(Data listing)
● ● ● ●

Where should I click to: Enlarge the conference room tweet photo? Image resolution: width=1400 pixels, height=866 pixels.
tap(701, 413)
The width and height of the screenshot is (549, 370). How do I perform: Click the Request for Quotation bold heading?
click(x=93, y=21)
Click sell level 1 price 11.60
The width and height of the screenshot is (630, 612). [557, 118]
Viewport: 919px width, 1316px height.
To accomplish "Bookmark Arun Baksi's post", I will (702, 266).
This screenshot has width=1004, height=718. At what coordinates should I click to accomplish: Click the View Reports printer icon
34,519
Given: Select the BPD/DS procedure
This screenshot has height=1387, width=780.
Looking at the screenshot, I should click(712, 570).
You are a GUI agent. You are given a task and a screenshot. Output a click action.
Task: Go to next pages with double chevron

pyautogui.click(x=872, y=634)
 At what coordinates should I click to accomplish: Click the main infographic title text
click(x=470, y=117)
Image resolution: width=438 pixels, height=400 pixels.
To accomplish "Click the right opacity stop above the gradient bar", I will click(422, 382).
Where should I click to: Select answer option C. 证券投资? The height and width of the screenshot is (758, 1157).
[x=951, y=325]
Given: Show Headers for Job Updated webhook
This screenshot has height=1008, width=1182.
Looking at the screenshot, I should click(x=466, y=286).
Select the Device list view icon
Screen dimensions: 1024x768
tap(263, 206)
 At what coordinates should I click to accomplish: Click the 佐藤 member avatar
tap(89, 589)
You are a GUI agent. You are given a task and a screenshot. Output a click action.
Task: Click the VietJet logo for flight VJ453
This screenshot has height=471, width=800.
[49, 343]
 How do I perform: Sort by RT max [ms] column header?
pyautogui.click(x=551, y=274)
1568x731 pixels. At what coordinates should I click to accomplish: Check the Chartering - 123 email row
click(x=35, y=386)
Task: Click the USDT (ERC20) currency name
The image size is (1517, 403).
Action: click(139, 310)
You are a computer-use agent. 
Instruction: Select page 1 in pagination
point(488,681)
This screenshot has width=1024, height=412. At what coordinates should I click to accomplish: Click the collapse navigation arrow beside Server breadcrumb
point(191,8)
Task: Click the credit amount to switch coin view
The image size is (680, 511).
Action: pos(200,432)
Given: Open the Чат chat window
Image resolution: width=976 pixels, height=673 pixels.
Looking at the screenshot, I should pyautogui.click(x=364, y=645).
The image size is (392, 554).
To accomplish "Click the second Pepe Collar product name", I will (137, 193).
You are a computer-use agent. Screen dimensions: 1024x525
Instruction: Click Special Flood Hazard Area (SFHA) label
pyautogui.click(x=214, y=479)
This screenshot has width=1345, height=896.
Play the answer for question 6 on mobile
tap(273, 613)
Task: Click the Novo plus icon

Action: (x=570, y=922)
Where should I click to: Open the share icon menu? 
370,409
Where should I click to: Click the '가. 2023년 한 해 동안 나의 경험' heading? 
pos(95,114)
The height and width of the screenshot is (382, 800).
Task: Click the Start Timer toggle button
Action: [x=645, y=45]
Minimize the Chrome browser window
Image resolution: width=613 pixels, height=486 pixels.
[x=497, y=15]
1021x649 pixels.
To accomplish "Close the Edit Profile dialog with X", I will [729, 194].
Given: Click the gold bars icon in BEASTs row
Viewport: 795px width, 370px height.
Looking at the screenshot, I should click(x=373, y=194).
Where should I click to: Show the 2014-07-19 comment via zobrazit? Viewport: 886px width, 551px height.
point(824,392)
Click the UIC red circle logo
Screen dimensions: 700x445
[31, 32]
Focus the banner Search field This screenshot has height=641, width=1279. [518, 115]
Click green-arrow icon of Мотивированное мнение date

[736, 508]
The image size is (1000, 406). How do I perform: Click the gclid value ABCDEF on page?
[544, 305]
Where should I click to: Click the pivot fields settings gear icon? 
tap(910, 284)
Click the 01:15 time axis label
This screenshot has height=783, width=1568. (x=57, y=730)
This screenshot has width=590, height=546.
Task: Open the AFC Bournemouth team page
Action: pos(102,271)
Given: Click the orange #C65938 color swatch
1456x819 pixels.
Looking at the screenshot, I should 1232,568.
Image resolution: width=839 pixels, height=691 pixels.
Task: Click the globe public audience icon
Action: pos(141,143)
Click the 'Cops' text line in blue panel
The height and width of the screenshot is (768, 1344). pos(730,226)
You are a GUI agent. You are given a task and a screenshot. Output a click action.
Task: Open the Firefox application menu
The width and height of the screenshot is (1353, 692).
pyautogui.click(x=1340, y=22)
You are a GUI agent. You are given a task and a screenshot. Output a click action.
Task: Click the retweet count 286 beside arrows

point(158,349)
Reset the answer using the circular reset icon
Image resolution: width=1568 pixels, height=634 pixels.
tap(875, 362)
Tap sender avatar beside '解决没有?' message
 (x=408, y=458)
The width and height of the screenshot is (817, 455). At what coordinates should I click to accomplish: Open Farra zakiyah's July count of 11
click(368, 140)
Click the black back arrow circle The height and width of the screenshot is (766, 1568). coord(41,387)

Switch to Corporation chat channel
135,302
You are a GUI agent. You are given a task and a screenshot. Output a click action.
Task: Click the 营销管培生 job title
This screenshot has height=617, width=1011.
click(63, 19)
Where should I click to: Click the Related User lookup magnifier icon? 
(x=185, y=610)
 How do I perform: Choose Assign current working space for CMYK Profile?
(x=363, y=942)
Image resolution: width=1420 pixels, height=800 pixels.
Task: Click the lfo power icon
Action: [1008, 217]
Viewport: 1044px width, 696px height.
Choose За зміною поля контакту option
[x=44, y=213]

● ● ● ●

#### WHAT THIS TASK INVOLVES:
Format the entries above as a JSON list of strings, with one string per line and blank lines omitted.

#### COMPLETED TASK:
[
  "Where should I click to: Enlarge the conference room tweet photo? Image resolution: width=1400 pixels, height=866 pixels.",
  "tap(701, 413)",
  "The width and height of the screenshot is (549, 370). How do I perform: Click the Request for Quotation bold heading?",
  "click(x=93, y=21)",
  "Click sell level 1 price 11.60",
  "The width and height of the screenshot is (630, 612). [557, 118]",
  "Viewport: 919px width, 1316px height.",
  "To accomplish \"Bookmark Arun Baksi's post\", I will (702, 266).",
  "This screenshot has width=1004, height=718. At what coordinates should I click to accomplish: Click the View Reports printer icon",
  "34,519",
  "Given: Select the BPD/DS procedure",
  "This screenshot has height=1387, width=780.",
  "Looking at the screenshot, I should click(712, 570).",
  "You are a GUI agent. You are given a task and a screenshot. Output a click action.",
  "Task: Go to next pages with double chevron",
  "pyautogui.click(x=872, y=634)",
  " At what coordinates should I click to accomplish: Click the main infographic title text",
  "click(x=470, y=117)",
  "Image resolution: width=438 pixels, height=400 pixels.",
  "To accomplish \"Click the right opacity stop above the gradient bar\", I will click(422, 382).",
  "Where should I click to: Select answer option C. 证券投资? The height and width of the screenshot is (758, 1157).",
  "[x=951, y=325]",
  "Given: Show Headers for Job Updated webhook",
  "This screenshot has height=1008, width=1182.",
  "Looking at the screenshot, I should click(x=466, y=286).",
  "Select the Device list view icon",
  "Screen dimensions: 1024x768",
  "tap(263, 206)",
  " At what coordinates should I click to accomplish: Click the 佐藤 member avatar",
  "tap(89, 589)",
  "You are a GUI agent. You are given a task and a screenshot. Output a click action.",
  "Task: Click the VietJet logo for flight VJ453",
  "This screenshot has height=471, width=800.",
  "[49, 343]",
  " How do I perform: Sort by RT max [ms] column header?",
  "pyautogui.click(x=551, y=274)",
  "1568x731 pixels. At what coordinates should I click to accomplish: Check the Chartering - 123 email row",
  "click(x=35, y=386)",
  "Task: Click the USDT (ERC20) currency name",
  "The image size is (1517, 403).",
  "Action: click(139, 310)",
  "You are a computer-use agent. ",
  "Instruction: Select page 1 in pagination",
  "point(488,681)",
  "This screenshot has width=1024, height=412. At what coordinates should I click to accomplish: Click the collapse navigation arrow beside Server breadcrumb",
  "point(191,8)",
  "Task: Click the credit amount to switch coin view",
  "The image size is (680, 511).",
  "Action: pos(200,432)",
  "Given: Open the Чат chat window",
  "Image resolution: width=976 pixels, height=673 pixels.",
  "Looking at the screenshot, I should pyautogui.click(x=364, y=645).",
  "The image size is (392, 554).",
  "To accomplish \"Click the second Pepe Collar product name\", I will (137, 193).",
  "You are a computer-use agent. Screen dimensions: 1024x525",
  "Instruction: Click Special Flood Hazard Area (SFHA) label",
  "pyautogui.click(x=214, y=479)",
  "This screenshot has width=1345, height=896.",
  "Play the answer for question 6 on mobile",
  "tap(273, 613)",
  "Task: Click the Novo plus icon",
  "Action: (x=570, y=922)",
  "Where should I click to: Open the share icon menu? ",
  "370,409",
  "Where should I click to: Click the '가. 2023년 한 해 동안 나의 경험' heading? ",
  "pos(95,114)",
  "The height and width of the screenshot is (382, 800).",
  "Task: Click the Start Timer toggle button",
  "Action: [x=645, y=45]",
  "Minimize the Chrome browser window",
  "Image resolution: width=613 pixels, height=486 pixels.",
  "[x=497, y=15]",
  "1021x649 pixels.",
  "To accomplish \"Close the Edit Profile dialog with X\", I will [729, 194].",
  "Given: Click the gold bars icon in BEASTs row",
  "Viewport: 795px width, 370px height.",
  "Looking at the screenshot, I should click(x=373, y=194).",
  "Where should I click to: Show the 2014-07-19 comment via zobrazit? Viewport: 886px width, 551px height.",
  "point(824,392)",
  "Click the UIC red circle logo",
  "Screen dimensions: 700x445",
  "[31, 32]",
  "Focus the banner Search field This screenshot has height=641, width=1279. [518, 115]",
  "Click green-arrow icon of Мотивированное мнение date",
  "[736, 508]",
  "The image size is (1000, 406). How do I perform: Click the gclid value ABCDEF on page?",
  "[544, 305]",
  "Where should I click to: Click the pivot fields settings gear icon? ",
  "tap(910, 284)",
  "Click the 01:15 time axis label",
  "This screenshot has height=783, width=1568. (x=57, y=730)",
  "This screenshot has width=590, height=546.",
  "Task: Open the AFC Bournemouth team page",
  "Action: pos(102,271)",
  "Given: Click the orange #C65938 color swatch",
  "1456x819 pixels.",
  "Looking at the screenshot, I should 1232,568.",
  "Image resolution: width=839 pixels, height=691 pixels.",
  "Task: Click the globe public audience icon",
  "Action: pos(141,143)",
  "Click the 'Cops' text line in blue panel",
  "The height and width of the screenshot is (768, 1344). pos(730,226)",
  "You are a GUI agent. You are given a task and a screenshot. Output a click action.",
  "Task: Open the Firefox application menu",
  "The width and height of the screenshot is (1353, 692).",
  "pyautogui.click(x=1340, y=22)",
  "You are a GUI agent. You are given a task and a screenshot. Output a click action.",
  "Task: Click the retweet count 286 beside arrows",
  "point(158,349)",
  "Reset the answer using the circular reset icon",
  "Image resolution: width=1568 pixels, height=634 pixels.",
  "tap(875, 362)",
  "Tap sender avatar beside '解决没有?' message",
  " (x=408, y=458)",
  "The width and height of the screenshot is (817, 455). At what coordinates should I click to accomplish: Open Farra zakiyah's July count of 11",
  "click(368, 140)",
  "Click the black back arrow circle The height and width of the screenshot is (766, 1568). coord(41,387)",
  "Switch to Corporation chat channel",
  "135,302",
  "You are a GUI agent. You are given a task and a screenshot. Output a click action.",
  "Task: Click the 营销管培生 job title",
  "This screenshot has height=617, width=1011.",
  "click(63, 19)",
  "Where should I click to: Click the Related User lookup magnifier icon? ",
  "(x=185, y=610)",
  " How do I perform: Choose Assign current working space for CMYK Profile?",
  "(x=363, y=942)",
  "Image resolution: width=1420 pixels, height=800 pixels.",
  "Task: Click the lfo power icon",
  "Action: [1008, 217]",
  "Viewport: 1044px width, 696px height.",
  "Choose За зміною поля контакту option",
  "[x=44, y=213]"
]